As shown in figure 7, there are three stages of the controlled system [41]. In the first 20 s, without controller, the system is chaotic as we can see in figure 6. In the second phase (known as the reaching phase), after \(t = 20\) s, the fractional-order chaotic system is forced towards the sliding manifold by the sliding mode controller. When the trajectory touches the sliding surface, the system enters the third phase, which is called sliding mode operation. The results presented here show the good performance exhibited by the proposed synchronization schemes.

6.2.2 Synchronization of delayed fractional-order modified Jerk system

Here, we try to synchronize two fractional-order modified Jerk systems (31) with different initial conditions and a delay disturbance on the slave system as represented in (33)

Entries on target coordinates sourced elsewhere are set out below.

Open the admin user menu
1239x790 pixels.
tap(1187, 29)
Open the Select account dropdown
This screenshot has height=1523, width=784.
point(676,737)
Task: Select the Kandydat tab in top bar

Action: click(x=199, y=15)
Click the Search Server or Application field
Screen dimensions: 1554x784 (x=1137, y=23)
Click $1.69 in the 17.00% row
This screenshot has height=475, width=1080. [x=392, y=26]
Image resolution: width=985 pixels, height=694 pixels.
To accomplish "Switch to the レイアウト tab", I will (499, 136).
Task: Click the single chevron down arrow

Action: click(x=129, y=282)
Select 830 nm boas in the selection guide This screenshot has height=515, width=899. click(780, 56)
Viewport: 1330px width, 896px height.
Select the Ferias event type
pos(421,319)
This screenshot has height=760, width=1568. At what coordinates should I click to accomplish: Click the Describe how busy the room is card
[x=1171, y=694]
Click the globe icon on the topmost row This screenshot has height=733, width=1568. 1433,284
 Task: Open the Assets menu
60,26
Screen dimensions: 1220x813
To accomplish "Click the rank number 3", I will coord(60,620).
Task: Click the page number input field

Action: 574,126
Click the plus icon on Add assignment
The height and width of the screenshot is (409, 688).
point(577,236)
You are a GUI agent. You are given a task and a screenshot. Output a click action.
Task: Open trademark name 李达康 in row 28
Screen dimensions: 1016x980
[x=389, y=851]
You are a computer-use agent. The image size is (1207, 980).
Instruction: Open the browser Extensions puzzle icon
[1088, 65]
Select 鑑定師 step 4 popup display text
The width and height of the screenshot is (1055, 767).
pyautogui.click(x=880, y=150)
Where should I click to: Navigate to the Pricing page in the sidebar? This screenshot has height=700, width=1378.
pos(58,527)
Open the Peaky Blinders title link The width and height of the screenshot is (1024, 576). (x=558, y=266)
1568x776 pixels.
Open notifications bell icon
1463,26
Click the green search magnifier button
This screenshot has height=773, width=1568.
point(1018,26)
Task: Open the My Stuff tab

$$\begin{aligned} \left\{ \begin{array}{l} D^{q}x(t) = y(t - \tau ), \\ D^{q}y(t) = z(t - \tau ),\\ D^{q}z(t) = -\epsilon _{1}x(t - \tau ) -y(t - \tau ) -\epsilon _{2}z(t - \tau )\\ \qquad \qquad \quad -f(x(t - \tau )). \end{array} \right. \end{aligned}$$
(33)

The proposed control law (21) is applied with the parameters \(k_{1} = 1\) and \(k_{2} = 0.001\), where the delay on the slave system is \(\tau = 5\; \mathrm{h}\). The results obtained for different values of the control parameter k are presented in table 2, where \(\tau _{r}\) is the response time and \(J_{k}\) is the quadratic error criterion defined by (30).

The variation of quadratic error criterion \(J_{k}\) vs. the controller parameters \(k_1\) and \(k_2\) is illustrated in figure 9.

Choosing \(k = 0.0001\), we obtain the simulation results presented in figures 10 and 11.

Simulation results in figure 10 show that, even though the value of delay is not used in the proposed controller (21), the time responses of the closed-loop system with the proposed controller are as effective as in the ideal case (without delay disturbances) [45]. This confirms the acceptable performance of the proposed controller. In fact, the control gain ratio k allows adapting the SMC control to counteract disturbances and delays introduced in the response system, which renders the control system more robust in practical operating conditions [46].

7 Conclusion

A new efficient fractional sliding mode control scheme design has been studied to enable the synchronization of a class of fractional-order chaotic systems. The considered design approach provides a set of fractional-order laws that guarantee asymptotic stability of the fractional-order chaotic systems in the sense of the Lyapunov stability theorem.

The illustrative simulation results are given for the synchronization of two fractional-order Genesio–Tesi chaotic systems and two fractional-order modified Jerk systems. The systems show good performance and excellent effectiveness even in the presence of disturbances and delays affecting the slave system.

Future work will concern the problem of control and synchronization of fractional-order uncertain chaotic systems using adaptive sliding mode control laws.